BEGIN Entries supplied

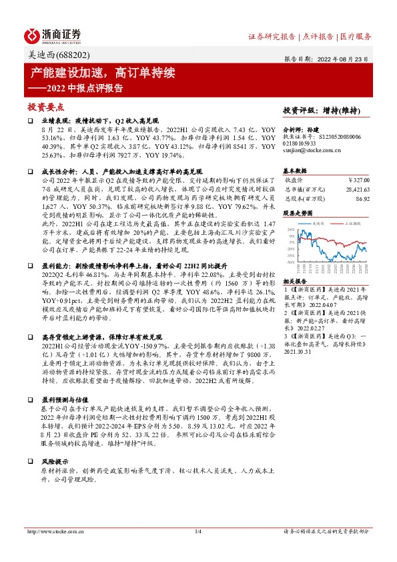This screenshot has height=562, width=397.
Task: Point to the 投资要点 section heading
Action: click(x=46, y=105)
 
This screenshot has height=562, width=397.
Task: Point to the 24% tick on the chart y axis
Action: click(x=291, y=228)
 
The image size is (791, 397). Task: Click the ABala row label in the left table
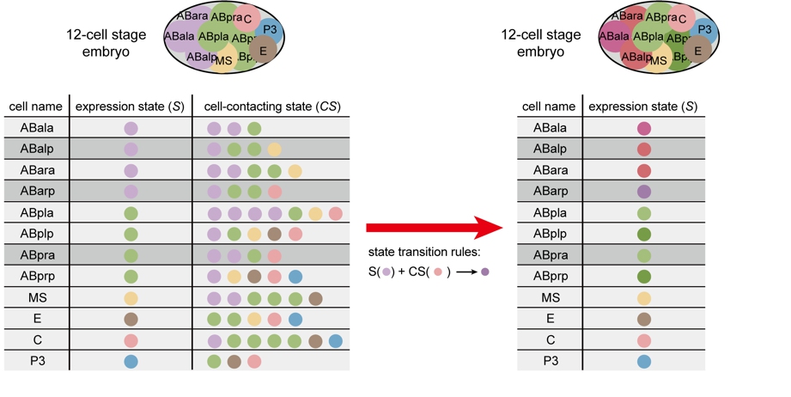pyautogui.click(x=35, y=128)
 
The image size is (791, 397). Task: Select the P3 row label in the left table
pyautogui.click(x=35, y=361)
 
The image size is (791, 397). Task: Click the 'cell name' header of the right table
pyautogui.click(x=550, y=107)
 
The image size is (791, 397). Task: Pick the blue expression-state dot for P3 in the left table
pyautogui.click(x=131, y=361)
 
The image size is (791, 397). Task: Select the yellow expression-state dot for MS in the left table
pyautogui.click(x=131, y=298)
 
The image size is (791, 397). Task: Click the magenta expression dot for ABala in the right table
pyautogui.click(x=643, y=129)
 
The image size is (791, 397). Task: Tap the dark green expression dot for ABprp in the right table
pyautogui.click(x=643, y=277)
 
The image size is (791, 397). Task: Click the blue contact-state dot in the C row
pyautogui.click(x=336, y=340)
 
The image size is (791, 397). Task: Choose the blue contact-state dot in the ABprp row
pyautogui.click(x=295, y=277)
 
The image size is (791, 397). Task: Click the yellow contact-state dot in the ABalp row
pyautogui.click(x=274, y=150)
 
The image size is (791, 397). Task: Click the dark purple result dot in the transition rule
pyautogui.click(x=485, y=272)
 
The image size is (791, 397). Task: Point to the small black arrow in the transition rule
pyautogui.click(x=467, y=272)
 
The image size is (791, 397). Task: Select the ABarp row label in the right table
pyautogui.click(x=551, y=192)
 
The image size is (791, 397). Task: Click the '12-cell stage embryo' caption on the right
pyautogui.click(x=540, y=43)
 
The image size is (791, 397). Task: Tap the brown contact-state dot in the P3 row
pyautogui.click(x=234, y=361)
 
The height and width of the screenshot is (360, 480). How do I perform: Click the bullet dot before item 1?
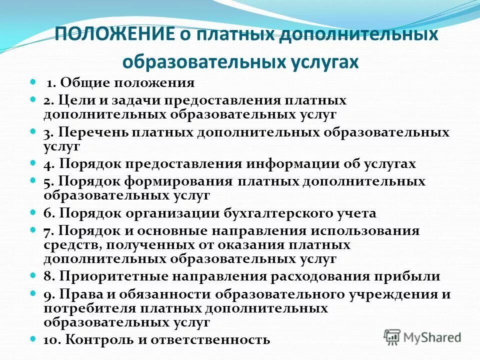[x=34, y=81]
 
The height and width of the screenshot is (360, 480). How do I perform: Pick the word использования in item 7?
[x=366, y=232]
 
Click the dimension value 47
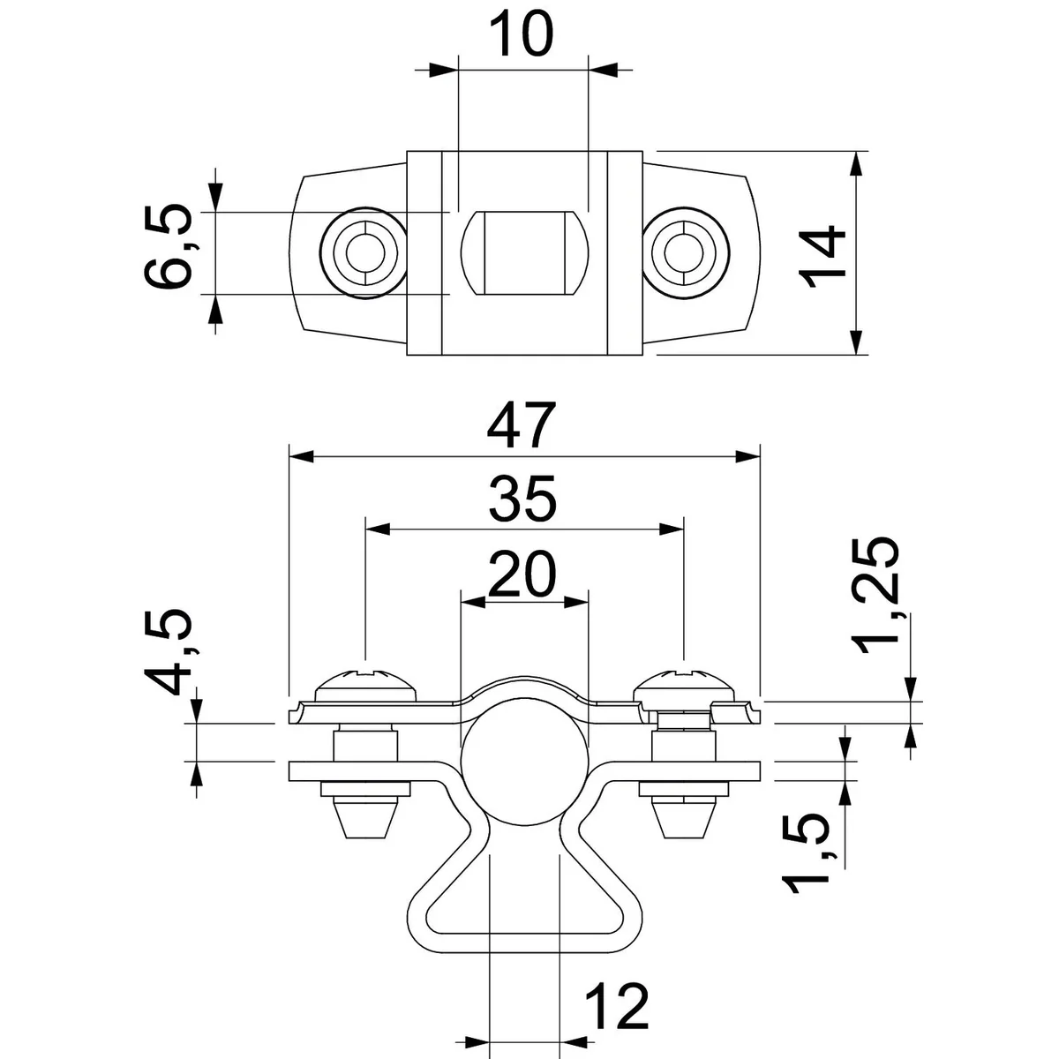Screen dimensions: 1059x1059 tap(524, 426)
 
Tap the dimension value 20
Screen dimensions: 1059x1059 tap(524, 574)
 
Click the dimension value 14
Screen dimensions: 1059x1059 tap(825, 255)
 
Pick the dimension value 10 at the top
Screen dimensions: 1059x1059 tap(522, 35)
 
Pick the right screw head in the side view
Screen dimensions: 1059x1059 tap(683, 686)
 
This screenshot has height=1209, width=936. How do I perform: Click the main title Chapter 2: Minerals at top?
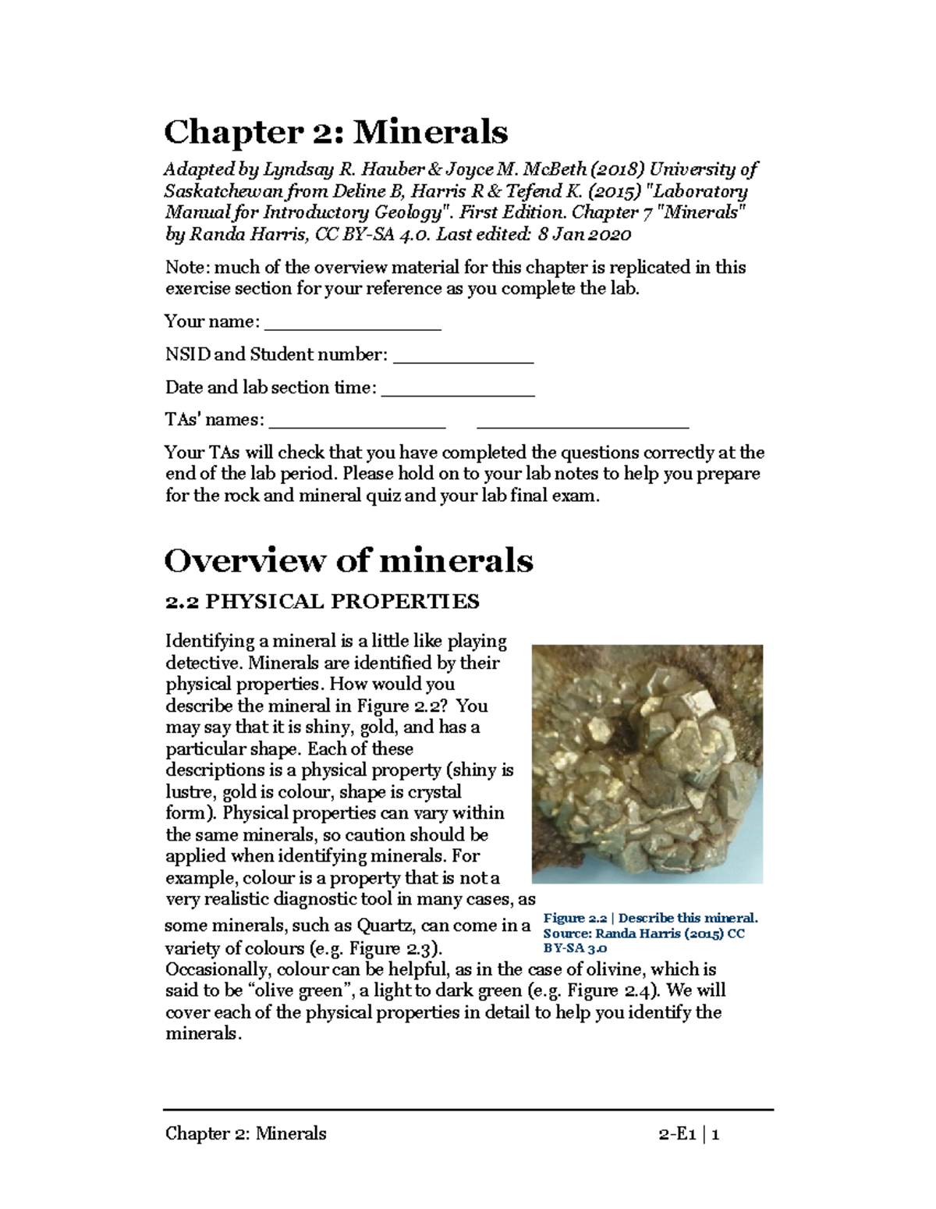click(x=335, y=132)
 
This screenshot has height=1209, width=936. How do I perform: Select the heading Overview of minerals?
click(x=349, y=560)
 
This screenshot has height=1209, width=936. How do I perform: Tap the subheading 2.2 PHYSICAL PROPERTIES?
click(x=322, y=602)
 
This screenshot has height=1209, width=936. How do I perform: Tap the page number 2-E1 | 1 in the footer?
click(x=689, y=1134)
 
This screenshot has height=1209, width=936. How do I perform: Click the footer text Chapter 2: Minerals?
click(x=246, y=1134)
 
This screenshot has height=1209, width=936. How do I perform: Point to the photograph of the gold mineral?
click(x=647, y=763)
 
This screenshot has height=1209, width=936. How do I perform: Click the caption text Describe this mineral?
click(x=688, y=919)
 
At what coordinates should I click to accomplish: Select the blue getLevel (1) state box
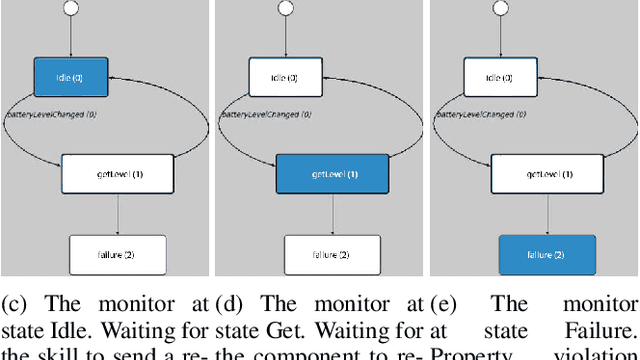pyautogui.click(x=331, y=173)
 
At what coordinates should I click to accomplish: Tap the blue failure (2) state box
pyautogui.click(x=546, y=254)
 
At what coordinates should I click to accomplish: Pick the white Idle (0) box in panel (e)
pyautogui.click(x=499, y=76)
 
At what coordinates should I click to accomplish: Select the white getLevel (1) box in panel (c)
pyautogui.click(x=118, y=173)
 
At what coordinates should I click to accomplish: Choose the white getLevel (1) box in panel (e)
pyautogui.click(x=546, y=173)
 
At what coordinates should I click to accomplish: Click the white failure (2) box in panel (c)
pyautogui.click(x=118, y=254)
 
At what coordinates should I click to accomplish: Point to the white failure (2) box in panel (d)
pyautogui.click(x=331, y=254)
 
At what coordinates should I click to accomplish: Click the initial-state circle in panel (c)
pyautogui.click(x=71, y=9)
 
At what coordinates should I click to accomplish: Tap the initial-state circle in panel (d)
pyautogui.click(x=285, y=9)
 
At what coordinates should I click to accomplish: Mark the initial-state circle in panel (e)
pyautogui.click(x=499, y=9)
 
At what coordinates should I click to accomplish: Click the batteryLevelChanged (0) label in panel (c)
pyautogui.click(x=46, y=116)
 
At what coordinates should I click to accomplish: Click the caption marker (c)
pyautogui.click(x=13, y=304)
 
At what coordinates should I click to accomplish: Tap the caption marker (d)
pyautogui.click(x=221, y=304)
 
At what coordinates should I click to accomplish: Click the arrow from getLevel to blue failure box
pyautogui.click(x=546, y=214)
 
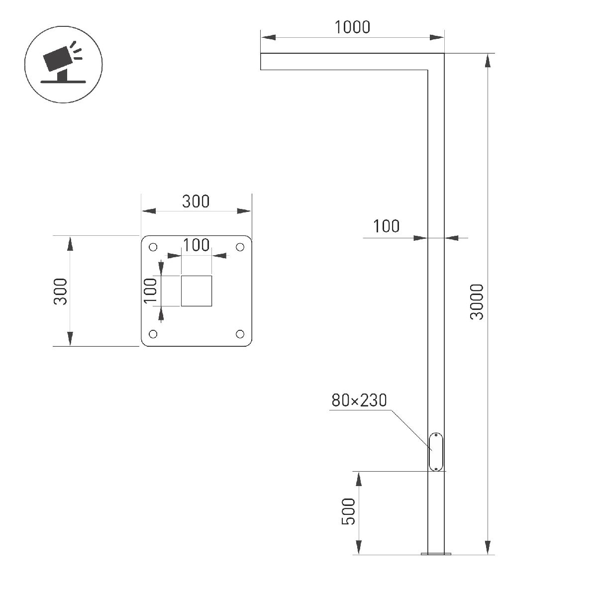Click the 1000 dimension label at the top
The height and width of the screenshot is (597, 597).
point(352,27)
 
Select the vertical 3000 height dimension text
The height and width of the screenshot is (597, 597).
point(477,302)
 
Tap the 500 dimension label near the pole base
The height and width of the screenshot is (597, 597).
point(349,511)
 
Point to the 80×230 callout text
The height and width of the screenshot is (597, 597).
point(359,400)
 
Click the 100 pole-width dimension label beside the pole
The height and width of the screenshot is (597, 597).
point(386,226)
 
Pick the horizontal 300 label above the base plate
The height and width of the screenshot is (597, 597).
point(196,202)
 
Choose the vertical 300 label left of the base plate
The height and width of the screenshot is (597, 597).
point(61,292)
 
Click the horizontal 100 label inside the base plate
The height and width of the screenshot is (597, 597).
point(196,245)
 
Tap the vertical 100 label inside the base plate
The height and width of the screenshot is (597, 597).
point(150,290)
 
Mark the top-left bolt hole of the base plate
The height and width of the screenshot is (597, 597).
point(153,247)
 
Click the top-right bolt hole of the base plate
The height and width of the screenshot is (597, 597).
point(240,247)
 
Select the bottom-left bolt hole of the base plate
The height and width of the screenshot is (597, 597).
point(153,334)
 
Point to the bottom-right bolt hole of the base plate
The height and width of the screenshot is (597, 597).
point(240,334)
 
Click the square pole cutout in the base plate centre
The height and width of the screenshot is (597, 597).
point(197,291)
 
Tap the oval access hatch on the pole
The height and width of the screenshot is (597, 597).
point(436,452)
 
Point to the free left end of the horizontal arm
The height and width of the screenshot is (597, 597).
point(262,61)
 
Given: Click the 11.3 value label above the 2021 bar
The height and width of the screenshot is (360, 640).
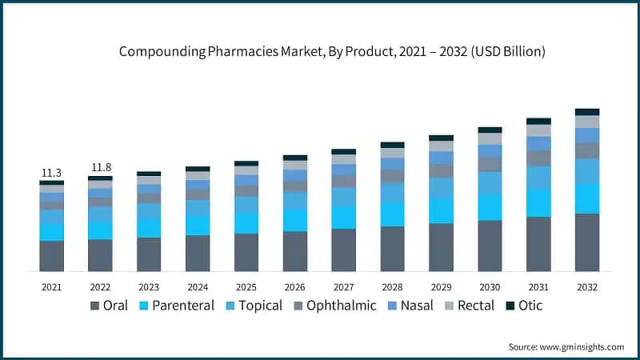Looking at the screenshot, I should [51, 173].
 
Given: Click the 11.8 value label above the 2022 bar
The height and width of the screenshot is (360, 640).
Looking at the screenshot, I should [101, 167].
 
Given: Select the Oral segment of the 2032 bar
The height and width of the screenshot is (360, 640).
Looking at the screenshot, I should [587, 242].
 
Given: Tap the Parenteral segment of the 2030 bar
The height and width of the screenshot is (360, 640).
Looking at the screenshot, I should [490, 207].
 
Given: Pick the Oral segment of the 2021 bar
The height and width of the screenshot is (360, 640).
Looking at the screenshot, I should [51, 256].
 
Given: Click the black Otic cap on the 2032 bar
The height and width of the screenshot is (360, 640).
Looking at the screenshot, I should [587, 112].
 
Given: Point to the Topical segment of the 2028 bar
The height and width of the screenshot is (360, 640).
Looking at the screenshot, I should [392, 193].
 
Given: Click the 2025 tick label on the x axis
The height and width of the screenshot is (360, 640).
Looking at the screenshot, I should [246, 286].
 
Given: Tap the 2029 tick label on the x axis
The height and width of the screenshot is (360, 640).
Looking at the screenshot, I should [441, 286].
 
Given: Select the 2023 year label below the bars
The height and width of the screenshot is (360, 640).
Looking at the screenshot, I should [149, 286].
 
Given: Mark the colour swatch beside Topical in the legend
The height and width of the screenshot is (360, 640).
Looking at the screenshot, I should [230, 306].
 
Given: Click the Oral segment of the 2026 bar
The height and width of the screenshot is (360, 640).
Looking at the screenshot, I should [294, 251].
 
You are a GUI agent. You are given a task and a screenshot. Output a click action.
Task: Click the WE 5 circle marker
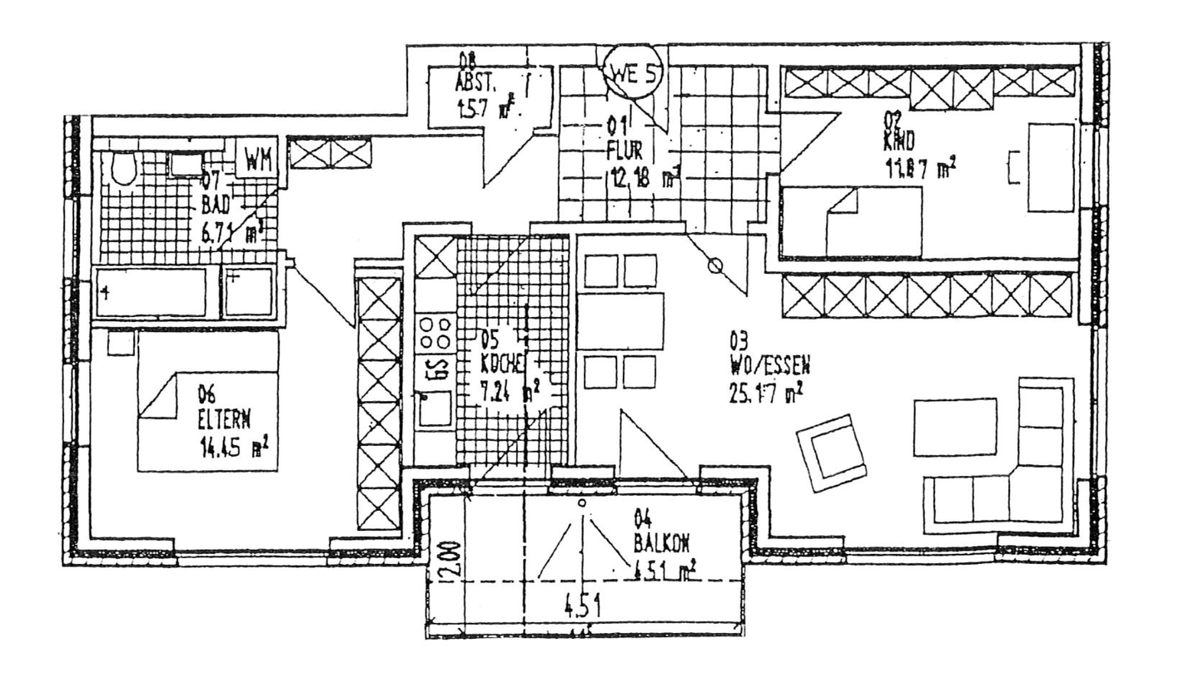634,72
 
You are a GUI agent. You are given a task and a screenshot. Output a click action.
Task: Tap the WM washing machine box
259,159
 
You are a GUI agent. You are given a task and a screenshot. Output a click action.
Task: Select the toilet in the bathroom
123,169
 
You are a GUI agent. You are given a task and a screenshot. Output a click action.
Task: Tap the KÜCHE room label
503,363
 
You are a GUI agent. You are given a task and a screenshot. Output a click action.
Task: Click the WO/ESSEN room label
770,364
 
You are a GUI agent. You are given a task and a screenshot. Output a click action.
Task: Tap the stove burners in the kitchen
435,332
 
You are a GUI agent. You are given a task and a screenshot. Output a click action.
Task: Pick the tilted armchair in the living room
830,453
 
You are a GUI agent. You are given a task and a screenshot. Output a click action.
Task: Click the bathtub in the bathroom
151,292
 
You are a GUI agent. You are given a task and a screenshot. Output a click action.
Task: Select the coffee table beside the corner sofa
954,427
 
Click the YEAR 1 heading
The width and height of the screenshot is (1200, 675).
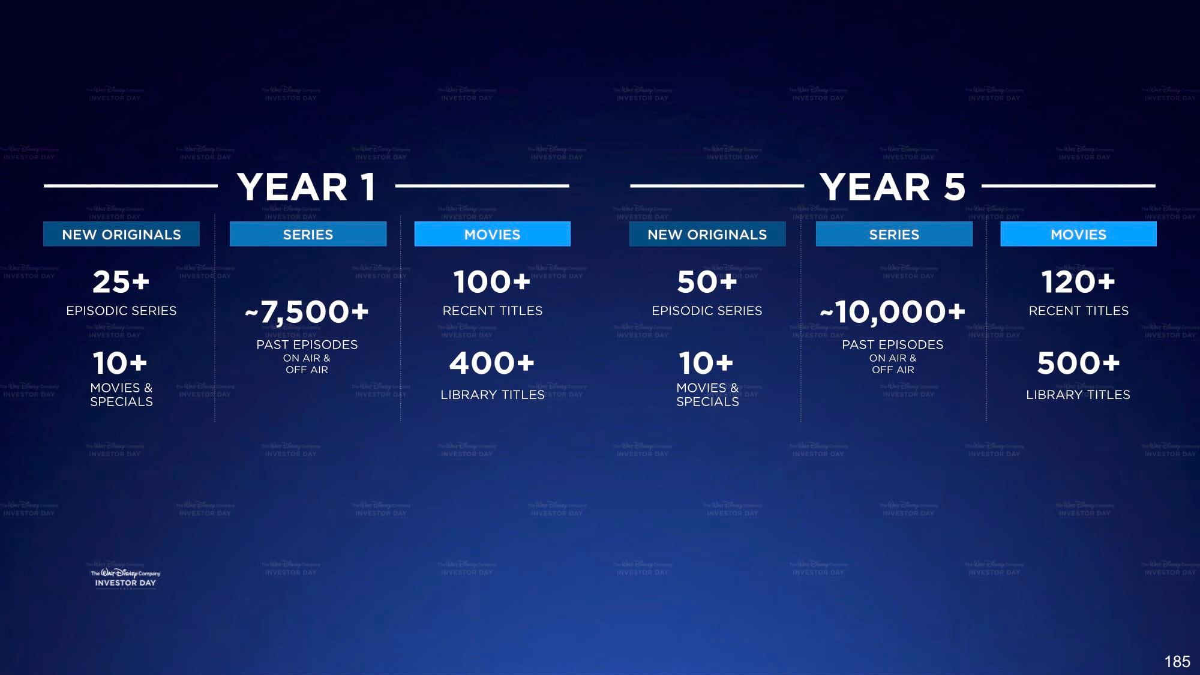point(307,187)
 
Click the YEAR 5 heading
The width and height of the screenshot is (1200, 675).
point(893,187)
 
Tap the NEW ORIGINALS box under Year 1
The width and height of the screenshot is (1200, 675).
point(121,234)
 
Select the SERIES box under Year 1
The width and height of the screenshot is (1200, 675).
point(308,234)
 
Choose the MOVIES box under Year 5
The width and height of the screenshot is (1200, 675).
point(1078,234)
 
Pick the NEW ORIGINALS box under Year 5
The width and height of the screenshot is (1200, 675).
point(707,234)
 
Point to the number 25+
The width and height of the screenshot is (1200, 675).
point(121,282)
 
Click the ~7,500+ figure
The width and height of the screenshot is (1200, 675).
point(307,312)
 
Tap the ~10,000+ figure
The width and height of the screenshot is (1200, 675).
point(893,312)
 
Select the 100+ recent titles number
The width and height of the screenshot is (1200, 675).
point(492,282)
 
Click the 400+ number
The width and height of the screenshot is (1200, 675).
point(492,363)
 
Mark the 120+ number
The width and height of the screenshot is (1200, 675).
point(1078,282)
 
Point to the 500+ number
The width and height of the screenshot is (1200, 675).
point(1078,363)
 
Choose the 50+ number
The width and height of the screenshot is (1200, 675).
point(707,282)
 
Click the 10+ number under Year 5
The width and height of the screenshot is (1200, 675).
point(706,363)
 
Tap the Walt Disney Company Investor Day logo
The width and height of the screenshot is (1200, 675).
point(125,578)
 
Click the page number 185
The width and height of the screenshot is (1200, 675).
point(1177,661)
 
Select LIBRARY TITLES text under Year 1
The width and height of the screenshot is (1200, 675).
point(493,394)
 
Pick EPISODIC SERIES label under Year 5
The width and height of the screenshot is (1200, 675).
point(707,310)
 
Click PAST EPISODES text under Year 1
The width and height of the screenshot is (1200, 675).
point(307,344)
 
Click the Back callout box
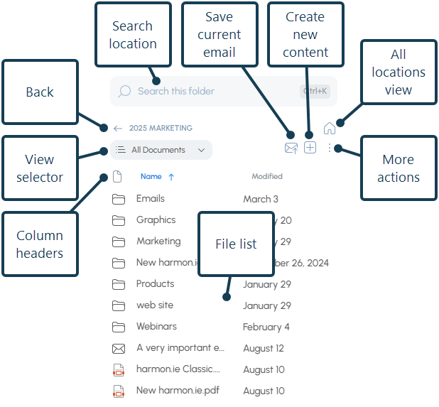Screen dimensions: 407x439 [x=40, y=92]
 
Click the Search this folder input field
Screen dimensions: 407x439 [x=206, y=92]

END Entries supplied

- _Exercise goal_
Turn everything above from the line containing "The image size is (791, 397). Task: Tap the brown" down to the line containing "[x=34, y=81]" into a JSON list of strings, one string per line, skipping blank lines. Leave the pictures out of your answer.

- _Written reply_
[
  "The image size is (791, 397). Task: Tap the brown contact-state dot in the P3 row",
  "pyautogui.click(x=234, y=361)",
  "The height and width of the screenshot is (360, 480). How do I perform: Click the bullet dot before item 1?",
  "[x=34, y=81]"
]